* _Excerpt_
So I braise sometimes, only to get them done in 4 to 4 1/2 hours or so!  Also, if you limit the time in the foil to 30 min. max, then by the time you're done - no one could really tell if they were foiled, after that last hour or so passes that firms them up again!  Only giving them 30 min. in the foil also allows for some pull, and they won't taste like pulled pork.  IMO...


----------



## ronp (Sep 4, 2009)

I get mine from Sam's 500 ft. roll 22 dollars. I guess that makes me a poor man, cheap, and not respectable also.


----------



## rickw (Sep 4, 2009)

Just this past weekend we had made up our usual ribs using the 3-2-1 method and they turned out great as usual. On Monday my brother called me up and said his friend had brought him some ribs from 17th street BBQ and asked if I wanted to try them, of course I said yes. 

 I will admit they were some good ribs but were they better than mine? (We did a side by side test) Well I think not, neither did my brother, his wife nor mine.

 So when it is said do what works for you, I believe this to be true. I make my ribs EXACTLY to my taste so for me it's hard to find better when I tailor made mine to what I like.


----------



## helljack6 (Sep 4, 2009)

I'm so far jealous now.


----------



## chickenskinmusic (Sep 4, 2009)

You nailed it my man, you nailed it.


----------



## zopi (Sep 4, 2009)

Propane or Charcoal?
Chevy or Ford? (Thhhppt...loaded question..Dodge rocks!)

Vinegar or tomato?

I foil my ribs for long enough to start them cooking, then open the foil and drain most of the grease, leaving most of the stock...and then pour on the smoke..and I have never had a complaint about my ribs, nor have i ever taken any home..never had any left to take home..so that is good enough for me..I enjoy feeding people, and I am gratified when folks like my cooking..
I do what works and what keeps me from either wasting my expensive food, or wasting time i don't need to be fiddling with the process..repeatability is a must.

Now..if I had a big well insulated smoker that i could keep moist and smoky...I probab;y wouldn't bother..but i don't like rib jerky, so I do.


----------



## pignit (Sep 4, 2009)

*Red says ifn you want to use foil...... foil.*
_*Ifn you don't...... don't.*_









*Red is always right. Just ask her!*
*(PS.... that aint no broom she is carrying and she don't like the kitchen)*


----------



## bmudd14474 (Sep 4, 2009)

Boy am I glad I have my boots on because its getting deep around here.

GrillaInManilla I dont know what experience you have with a smoker but I bet there are a few gals around here that would give you a run for your money if not show you a thing or 2 around the smoker.


----------



## coolpick87 (Sep 4, 2009)

Well for it to be "boil" the liquid would have to be around 212*F, and I dont see it getting that high of a temp when the smoke box only gets around 225-250, with ribs which are colder(in respect to the smokebox) sitting in the liquid, I highly doubt the liquid boils. So technically its not getting boiled.


----------



## irishteabear (Sep 4, 2009)

Excuse me, but I happen to be a lady and I take offense to your comment.  Women do not "belong" in the kitchen.  I do the grilling and smoking in my house and do just as good a job if not better than most men do.  Hubby works a lot of OT and if I waited for him to do it, it would never get done so I've taken on the job.


----------



## ddave (Sep 4, 2009)

Poor man's crockpot??

* _Instructions_
1 – In the forum thread on foiling ribs, what is the longest the first post says ribs should stay in the foil?
2 – Add the next few posts to the forum thread about foiling ribs, picking up after the last post shown.
You won't need the records at all.

[Data for locating words and elements]
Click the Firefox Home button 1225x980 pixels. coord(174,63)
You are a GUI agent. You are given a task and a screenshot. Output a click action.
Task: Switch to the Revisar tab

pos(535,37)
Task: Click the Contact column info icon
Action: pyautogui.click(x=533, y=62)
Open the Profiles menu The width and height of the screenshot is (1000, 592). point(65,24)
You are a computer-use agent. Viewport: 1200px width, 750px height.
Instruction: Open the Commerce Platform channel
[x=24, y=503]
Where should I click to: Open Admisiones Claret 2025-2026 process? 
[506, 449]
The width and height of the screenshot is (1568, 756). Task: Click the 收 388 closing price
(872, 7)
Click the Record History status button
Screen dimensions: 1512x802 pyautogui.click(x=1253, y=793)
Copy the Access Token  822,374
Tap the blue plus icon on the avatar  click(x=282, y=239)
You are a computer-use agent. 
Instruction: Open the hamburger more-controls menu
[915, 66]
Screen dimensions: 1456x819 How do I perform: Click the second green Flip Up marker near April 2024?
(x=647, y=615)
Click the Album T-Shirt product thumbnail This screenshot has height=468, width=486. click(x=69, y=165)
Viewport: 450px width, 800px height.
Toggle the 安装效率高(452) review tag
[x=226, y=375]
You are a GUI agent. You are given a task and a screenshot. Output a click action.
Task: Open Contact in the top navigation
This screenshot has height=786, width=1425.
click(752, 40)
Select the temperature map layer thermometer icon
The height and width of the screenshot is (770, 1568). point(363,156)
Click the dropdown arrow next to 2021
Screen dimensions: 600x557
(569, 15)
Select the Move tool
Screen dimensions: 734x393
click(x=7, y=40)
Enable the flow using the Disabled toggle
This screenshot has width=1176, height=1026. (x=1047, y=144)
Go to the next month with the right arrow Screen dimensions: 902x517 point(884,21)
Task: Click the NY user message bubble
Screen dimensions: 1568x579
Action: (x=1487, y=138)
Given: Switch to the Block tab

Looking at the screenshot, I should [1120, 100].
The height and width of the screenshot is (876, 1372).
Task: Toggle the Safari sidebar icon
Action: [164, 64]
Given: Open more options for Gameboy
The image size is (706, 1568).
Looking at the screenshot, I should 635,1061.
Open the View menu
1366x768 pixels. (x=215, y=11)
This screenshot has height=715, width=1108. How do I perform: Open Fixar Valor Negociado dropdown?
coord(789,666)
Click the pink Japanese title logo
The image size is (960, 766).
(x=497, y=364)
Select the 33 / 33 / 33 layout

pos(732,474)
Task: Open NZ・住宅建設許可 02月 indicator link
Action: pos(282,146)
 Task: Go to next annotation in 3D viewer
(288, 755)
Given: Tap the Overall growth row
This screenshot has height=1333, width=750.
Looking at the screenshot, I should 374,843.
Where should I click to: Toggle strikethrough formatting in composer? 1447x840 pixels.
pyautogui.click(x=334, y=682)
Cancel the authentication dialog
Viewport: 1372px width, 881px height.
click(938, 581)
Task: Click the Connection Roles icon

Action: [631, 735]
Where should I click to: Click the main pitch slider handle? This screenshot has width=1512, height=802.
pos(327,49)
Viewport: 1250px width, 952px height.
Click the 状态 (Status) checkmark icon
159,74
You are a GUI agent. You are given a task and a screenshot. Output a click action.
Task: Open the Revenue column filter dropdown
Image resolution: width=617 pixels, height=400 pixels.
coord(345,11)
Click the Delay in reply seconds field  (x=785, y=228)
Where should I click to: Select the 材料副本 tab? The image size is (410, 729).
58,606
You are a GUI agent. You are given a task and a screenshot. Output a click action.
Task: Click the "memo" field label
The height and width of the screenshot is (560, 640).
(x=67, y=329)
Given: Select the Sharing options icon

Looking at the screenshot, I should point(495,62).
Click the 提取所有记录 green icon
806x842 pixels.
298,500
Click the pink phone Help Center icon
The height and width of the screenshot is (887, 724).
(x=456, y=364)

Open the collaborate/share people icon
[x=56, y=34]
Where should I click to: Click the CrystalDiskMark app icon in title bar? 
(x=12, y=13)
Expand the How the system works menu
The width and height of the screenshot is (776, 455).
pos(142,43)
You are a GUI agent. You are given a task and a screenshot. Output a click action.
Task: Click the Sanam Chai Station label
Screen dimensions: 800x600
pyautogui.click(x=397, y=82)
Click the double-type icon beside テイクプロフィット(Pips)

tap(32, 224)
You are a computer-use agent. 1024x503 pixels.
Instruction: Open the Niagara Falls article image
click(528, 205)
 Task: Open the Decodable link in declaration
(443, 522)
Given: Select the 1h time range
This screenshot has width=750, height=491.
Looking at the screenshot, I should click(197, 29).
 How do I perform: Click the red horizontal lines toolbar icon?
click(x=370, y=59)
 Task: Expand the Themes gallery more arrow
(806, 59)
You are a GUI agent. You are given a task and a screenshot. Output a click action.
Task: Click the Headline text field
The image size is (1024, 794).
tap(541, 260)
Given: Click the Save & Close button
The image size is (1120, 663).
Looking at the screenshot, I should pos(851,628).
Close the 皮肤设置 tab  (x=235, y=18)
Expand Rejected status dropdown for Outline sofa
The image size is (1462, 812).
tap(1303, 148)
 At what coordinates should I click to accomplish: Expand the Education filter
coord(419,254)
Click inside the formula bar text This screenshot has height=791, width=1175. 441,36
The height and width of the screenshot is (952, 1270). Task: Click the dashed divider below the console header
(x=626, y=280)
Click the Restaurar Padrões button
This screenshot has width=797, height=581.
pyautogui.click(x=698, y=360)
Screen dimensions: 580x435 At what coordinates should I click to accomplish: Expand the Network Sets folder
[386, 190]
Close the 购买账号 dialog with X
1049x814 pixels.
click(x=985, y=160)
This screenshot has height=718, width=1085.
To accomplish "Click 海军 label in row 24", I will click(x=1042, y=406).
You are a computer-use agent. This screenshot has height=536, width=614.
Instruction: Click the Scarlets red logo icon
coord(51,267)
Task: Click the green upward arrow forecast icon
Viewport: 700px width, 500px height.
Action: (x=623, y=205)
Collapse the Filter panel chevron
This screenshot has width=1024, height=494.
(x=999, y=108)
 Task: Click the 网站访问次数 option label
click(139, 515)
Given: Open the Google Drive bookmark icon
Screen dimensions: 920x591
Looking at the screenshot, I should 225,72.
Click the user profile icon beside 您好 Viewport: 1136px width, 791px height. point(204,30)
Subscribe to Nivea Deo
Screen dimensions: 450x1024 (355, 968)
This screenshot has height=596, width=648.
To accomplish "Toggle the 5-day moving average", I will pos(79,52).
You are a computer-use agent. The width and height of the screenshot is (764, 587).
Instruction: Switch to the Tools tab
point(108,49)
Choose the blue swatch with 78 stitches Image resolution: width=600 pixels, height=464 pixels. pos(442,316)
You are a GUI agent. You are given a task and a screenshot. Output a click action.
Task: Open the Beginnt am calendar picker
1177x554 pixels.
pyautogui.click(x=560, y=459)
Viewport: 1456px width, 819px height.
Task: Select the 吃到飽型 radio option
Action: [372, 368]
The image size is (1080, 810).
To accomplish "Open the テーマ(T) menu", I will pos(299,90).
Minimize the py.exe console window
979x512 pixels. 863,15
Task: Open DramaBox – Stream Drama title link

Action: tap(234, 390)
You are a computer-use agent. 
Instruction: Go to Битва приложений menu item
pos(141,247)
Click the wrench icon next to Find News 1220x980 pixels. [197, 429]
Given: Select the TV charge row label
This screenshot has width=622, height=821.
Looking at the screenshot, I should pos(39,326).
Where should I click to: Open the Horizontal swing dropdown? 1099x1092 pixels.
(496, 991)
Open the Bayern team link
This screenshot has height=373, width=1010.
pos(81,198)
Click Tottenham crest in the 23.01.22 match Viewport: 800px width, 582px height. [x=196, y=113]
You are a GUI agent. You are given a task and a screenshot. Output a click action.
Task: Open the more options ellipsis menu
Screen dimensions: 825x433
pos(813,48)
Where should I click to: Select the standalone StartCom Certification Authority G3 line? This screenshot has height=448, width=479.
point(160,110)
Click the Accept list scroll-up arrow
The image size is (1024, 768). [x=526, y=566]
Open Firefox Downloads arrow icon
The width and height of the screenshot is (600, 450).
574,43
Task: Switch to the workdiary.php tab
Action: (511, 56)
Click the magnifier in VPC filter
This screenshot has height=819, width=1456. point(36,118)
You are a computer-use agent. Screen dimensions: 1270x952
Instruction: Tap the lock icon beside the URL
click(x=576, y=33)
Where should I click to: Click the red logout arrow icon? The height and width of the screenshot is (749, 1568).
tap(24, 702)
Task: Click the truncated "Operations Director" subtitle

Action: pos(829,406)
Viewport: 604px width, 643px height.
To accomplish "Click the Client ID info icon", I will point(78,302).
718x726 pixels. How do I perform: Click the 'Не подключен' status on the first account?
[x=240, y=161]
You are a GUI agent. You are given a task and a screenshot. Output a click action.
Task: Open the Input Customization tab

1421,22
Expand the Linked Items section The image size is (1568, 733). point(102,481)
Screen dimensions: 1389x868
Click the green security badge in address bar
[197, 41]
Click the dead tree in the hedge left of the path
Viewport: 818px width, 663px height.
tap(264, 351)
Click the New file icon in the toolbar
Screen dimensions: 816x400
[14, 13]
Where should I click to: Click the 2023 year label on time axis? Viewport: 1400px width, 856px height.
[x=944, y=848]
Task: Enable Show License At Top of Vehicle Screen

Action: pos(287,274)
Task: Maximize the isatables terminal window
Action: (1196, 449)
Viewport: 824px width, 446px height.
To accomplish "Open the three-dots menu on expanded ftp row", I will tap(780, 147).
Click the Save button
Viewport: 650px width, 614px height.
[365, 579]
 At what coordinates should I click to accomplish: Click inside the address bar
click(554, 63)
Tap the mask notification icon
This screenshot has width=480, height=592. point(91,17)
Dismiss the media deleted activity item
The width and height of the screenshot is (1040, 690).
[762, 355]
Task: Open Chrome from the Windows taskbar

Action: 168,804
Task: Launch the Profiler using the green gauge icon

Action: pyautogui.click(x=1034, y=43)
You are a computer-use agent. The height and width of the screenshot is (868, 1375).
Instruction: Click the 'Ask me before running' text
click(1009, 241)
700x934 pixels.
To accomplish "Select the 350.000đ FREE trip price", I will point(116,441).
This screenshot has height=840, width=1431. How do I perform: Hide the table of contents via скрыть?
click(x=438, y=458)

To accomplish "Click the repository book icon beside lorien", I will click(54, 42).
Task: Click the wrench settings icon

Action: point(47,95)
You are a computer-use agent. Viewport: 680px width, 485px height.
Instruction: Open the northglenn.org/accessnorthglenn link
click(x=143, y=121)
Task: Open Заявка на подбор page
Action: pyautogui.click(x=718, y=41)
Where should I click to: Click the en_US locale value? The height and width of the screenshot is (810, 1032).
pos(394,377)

* _Solved tasks_
1 – 30 minutes at most.

2 –
 I didn't know crock pots were that expensive. 
	

	
	
		
		



		
		
	


	





You got that right, Rick. 
	

	
	
		
		



		
		
	


	





I cook ribs the way I like them. I don't like them fall off the bone. I like them with a little tug. Sometimes I foil, sometimes I don't. I can get them to have the tug that I like whether I foil or not. I just take them out of the foil sooner.

I don't really care if someone thinks my method is "pure" or not. I do what works for me. I don't cook for comp judges so I don't care what their standards are either. When my wife's sister takes a bite of one of my ribs and exclaims "Oh my Gawd!!" or my wife's brother is eating my ribs and says "Man, I can't stop eating these ribs", then I know what I am doing work is working. 

And GrillaInManilla before you start posting disrepectful nonsense about women smokers why don't you fill in your profile and post some Qview so we can see what an expert you are.  I am willing to bet large amounts of money that Cowgirl, Irishteabear, Sumosmoke and many of the other women here can SMOKE CIRCLES around you and can more than likely teach you a thing or two or three.

Dave


----------



## bman62526 (Sep 4, 2009)

What he ^^^ said.  This is the message I try to live by...whatever works for you and pleases the guests, too!  That is what we're all about here, really.  I'm not cooking for you, I'm cooking for me and my group.  All of our questions, techniques and postings, are based on our individual taste and what we like to cook and eat.

Eventually, I believe we all tailor our BBQ methods to produce whatever 'que gains the most praise from our company.  
	

	
	
		
		



		
		
	


	





Therefore, it's a fine debate, but comments in poor taste about who belongs in the kitchen, is enough to get the boot in some places  
	

	
	
		
		



		
		
	


	





So let's keep it real here, don't let a noob sweep in and wrangle our collective feathers.  
	

	
	
		
		



		
		
	


	





This thread kind of ran it's course, but there were some good points made we could reflect on later...and now on to something more fun:  
Labor Day Weekend!

Ok, then - good night


----------



## flash (Sep 4, 2009)

Seems alot of folks have forgotten that 3-2-1 is just a guideline. Sure if you do the full 3-2-1 they WILL fall off the bone. Probably why I do 3-1-.5. This way I still get alittle tug on the meat, but its still tender. Good God, making a mountain out of a mole hill. Next thing you know someone will be doing their ribs in an oven or on the gas grill.


----------



## pineywoods (Sep 4, 2009)

I have never boiled them or done them in the oven but I have grilled many racks of ribs in the past


----------



## flash (Sep 4, 2009)

Yes, but now you know better.


----------



## scarbelly (Sep 4, 2009)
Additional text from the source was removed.